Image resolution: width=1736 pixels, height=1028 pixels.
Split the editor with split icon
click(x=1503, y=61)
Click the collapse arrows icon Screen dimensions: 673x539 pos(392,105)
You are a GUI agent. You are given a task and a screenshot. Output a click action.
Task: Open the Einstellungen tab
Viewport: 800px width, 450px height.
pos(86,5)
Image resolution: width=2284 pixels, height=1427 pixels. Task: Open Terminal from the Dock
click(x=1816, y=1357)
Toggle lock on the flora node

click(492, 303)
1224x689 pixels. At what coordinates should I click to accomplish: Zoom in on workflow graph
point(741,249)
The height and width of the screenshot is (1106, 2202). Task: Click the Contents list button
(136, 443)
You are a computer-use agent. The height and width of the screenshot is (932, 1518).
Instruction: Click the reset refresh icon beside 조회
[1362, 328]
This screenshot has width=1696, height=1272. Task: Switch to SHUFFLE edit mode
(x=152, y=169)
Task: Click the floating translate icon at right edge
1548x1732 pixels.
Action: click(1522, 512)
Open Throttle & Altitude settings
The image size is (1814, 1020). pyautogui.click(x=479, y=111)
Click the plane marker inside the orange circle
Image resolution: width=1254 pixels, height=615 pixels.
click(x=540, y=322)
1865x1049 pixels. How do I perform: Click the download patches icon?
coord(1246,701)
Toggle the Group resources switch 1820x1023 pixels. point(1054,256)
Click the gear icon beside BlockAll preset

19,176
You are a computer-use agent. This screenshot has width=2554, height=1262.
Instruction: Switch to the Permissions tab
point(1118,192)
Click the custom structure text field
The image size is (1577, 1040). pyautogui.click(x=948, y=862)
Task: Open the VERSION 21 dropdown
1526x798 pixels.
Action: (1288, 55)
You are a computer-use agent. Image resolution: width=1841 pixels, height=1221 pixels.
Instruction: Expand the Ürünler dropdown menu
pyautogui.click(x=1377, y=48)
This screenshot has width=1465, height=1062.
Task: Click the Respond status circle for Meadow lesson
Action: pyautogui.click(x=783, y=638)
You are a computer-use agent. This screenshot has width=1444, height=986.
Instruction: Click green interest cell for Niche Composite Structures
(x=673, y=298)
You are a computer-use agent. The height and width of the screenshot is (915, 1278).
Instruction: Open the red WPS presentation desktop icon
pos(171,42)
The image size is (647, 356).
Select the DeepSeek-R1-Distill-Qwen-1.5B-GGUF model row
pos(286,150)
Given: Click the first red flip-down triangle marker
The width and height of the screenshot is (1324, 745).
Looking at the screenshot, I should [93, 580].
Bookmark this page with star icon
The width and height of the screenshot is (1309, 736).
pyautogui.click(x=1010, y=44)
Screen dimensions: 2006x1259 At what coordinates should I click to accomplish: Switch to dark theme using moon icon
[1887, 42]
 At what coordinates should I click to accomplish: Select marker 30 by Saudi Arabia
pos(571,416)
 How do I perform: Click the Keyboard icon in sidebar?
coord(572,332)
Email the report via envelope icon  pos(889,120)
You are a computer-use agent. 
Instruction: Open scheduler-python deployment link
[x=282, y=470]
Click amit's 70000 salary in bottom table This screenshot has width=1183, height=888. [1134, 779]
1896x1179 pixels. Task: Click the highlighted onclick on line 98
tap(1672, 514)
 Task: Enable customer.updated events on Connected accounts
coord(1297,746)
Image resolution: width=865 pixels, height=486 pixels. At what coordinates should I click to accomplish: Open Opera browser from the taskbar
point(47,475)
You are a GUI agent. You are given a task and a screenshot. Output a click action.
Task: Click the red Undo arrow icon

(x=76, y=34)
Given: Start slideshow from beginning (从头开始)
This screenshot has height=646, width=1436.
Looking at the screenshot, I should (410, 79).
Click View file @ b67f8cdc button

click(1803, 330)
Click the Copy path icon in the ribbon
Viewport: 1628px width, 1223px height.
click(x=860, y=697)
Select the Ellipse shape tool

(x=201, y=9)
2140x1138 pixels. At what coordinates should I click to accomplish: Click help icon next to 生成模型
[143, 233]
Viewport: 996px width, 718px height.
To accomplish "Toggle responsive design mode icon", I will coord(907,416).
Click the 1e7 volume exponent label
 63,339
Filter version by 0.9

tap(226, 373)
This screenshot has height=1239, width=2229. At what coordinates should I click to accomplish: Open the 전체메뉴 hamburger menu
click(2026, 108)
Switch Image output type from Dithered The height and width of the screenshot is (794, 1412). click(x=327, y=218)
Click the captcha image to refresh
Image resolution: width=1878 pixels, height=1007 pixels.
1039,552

What you have to do:
Count every line of the records that holds the string "agent". Write only the total.

Finished exercise:
8